2.6 In reactie op voornoemde memo heeft De Gemeente Ovast bij brief van 8 maart 2012 medegedeeld dat zij voorlopig niet inhoudelijk op het memo zal reageren. Ten eerste wil de Gemeente de besluitvorming door het college van B en W afwachten, waarbij de Gemeente erop wijst dat een interne discussie gaande is betreffende de prioritering van te bouwen woongebieden in de gemeente Utrecht.

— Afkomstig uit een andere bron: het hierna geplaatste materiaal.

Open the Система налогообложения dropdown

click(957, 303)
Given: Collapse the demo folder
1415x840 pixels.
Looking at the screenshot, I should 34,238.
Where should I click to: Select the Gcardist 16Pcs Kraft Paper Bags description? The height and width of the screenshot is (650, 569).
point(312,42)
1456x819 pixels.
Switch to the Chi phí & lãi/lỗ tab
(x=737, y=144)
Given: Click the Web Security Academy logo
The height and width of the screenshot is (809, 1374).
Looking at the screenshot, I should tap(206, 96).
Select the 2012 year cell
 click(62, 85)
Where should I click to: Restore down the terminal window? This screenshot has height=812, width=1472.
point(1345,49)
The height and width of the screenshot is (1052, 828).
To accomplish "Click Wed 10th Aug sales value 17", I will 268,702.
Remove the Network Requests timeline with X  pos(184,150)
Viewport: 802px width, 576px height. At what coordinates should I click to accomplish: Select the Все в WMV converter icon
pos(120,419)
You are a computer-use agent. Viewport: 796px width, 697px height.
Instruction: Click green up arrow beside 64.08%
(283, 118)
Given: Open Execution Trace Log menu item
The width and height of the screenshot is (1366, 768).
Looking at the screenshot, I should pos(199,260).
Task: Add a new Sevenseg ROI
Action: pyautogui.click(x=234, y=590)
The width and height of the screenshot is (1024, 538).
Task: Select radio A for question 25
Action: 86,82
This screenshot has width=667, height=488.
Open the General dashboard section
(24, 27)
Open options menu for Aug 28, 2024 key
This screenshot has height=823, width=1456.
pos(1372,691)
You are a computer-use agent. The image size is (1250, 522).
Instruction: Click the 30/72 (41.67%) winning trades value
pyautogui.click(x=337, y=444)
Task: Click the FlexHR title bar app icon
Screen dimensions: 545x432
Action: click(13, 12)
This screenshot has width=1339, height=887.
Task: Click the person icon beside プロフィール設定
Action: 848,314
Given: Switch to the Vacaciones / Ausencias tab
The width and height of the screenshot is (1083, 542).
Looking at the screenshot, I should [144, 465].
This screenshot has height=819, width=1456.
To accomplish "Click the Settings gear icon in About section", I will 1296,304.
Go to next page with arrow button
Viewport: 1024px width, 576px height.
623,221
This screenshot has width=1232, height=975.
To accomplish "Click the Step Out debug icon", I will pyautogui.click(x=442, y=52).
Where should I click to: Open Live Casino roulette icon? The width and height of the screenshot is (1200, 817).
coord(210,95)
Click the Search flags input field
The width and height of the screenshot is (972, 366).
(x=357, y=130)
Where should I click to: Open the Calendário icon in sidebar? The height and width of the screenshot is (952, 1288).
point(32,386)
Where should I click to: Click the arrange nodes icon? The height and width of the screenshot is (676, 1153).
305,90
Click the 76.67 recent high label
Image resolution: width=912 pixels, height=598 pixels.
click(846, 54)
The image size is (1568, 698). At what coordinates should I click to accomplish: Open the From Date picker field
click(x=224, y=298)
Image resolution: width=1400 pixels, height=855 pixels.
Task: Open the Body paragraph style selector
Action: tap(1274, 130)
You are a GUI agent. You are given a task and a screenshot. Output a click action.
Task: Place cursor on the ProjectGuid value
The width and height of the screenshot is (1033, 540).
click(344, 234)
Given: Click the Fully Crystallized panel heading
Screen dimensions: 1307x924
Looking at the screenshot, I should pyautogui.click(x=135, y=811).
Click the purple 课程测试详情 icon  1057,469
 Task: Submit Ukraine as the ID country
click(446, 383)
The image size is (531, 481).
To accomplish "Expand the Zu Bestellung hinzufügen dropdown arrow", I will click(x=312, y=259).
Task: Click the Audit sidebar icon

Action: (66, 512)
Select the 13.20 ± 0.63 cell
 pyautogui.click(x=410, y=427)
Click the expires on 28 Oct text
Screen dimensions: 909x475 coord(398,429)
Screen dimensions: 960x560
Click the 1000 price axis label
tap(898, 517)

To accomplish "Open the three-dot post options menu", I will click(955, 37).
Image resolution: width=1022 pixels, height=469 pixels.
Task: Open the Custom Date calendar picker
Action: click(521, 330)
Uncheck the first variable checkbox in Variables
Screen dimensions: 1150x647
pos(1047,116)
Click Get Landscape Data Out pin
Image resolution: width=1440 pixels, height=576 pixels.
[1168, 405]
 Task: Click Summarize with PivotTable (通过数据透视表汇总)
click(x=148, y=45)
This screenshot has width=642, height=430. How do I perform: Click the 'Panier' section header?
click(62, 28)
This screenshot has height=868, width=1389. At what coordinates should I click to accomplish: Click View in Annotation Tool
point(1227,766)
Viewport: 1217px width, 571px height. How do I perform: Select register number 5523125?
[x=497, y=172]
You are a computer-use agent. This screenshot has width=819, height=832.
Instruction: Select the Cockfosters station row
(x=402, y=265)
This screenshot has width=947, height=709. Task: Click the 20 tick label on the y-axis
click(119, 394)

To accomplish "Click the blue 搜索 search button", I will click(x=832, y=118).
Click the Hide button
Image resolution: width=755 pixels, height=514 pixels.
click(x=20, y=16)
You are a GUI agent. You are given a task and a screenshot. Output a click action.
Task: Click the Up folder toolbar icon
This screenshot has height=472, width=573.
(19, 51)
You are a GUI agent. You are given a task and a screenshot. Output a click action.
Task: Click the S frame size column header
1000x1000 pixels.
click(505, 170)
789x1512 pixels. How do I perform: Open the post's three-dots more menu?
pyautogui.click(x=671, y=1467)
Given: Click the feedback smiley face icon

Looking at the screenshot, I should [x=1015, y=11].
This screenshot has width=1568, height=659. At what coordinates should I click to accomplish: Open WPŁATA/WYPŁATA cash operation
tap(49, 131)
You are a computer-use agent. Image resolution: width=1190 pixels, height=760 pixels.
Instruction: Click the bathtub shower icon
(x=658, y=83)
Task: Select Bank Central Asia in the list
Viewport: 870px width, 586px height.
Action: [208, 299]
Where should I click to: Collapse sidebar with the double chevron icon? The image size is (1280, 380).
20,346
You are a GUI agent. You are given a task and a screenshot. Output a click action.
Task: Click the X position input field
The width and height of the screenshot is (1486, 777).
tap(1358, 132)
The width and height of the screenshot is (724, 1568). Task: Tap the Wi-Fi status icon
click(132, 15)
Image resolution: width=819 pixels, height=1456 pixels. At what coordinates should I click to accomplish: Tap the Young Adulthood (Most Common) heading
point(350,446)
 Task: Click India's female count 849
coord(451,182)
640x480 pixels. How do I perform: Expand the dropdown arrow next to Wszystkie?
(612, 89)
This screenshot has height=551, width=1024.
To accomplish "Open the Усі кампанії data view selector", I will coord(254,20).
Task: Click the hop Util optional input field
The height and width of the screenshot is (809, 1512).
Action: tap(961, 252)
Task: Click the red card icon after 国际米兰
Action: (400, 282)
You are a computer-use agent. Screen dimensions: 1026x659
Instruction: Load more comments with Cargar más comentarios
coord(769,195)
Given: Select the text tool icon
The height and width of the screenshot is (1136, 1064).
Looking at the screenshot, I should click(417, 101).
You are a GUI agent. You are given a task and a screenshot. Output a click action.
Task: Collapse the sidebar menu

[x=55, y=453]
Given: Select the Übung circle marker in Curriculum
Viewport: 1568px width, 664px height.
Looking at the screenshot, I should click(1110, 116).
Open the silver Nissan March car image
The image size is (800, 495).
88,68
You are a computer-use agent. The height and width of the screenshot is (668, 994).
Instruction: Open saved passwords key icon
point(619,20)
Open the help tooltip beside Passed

Ten tweede speelt een rol de discussie tussen Ovast en De Gemeente over de nakoming van de contractuele afspraken in deelgebied ’t Zand te Leidsche Rijn.
2.7 Het SP is op 17 april 2012 door het college van B en W vastgesteld.
2.8 Bij brief van 26 april 2012 heeft Ovast De Gemeente te kennen gegeven dat zij, de Gemeente, op grond van de bouwclaimovereenkomst een inspanningsverplichting heeft, inhoudende dat partijen door onderlinge samenwerking de ontwikkeling en bebouwing van het woongebied Rijnvliet dienen te realiseren. Voorts bericht zij dat Ovast geen partij was bij de in 2004 gesloten samenwerkingsovereenkomst betreffende de ontwikkeling en bebouwing van het woongebied ’t Zand. De Gemeente kan derhalve haar verplichtingen uit de bouwclaimovereenkomst niet opschorten. Ovast heeft de Gemeente in haar brief in gebreke gesteld en gesommeerd het overleg tussen partijen te hervatten uiterlijk in de week van 14 mei 2012.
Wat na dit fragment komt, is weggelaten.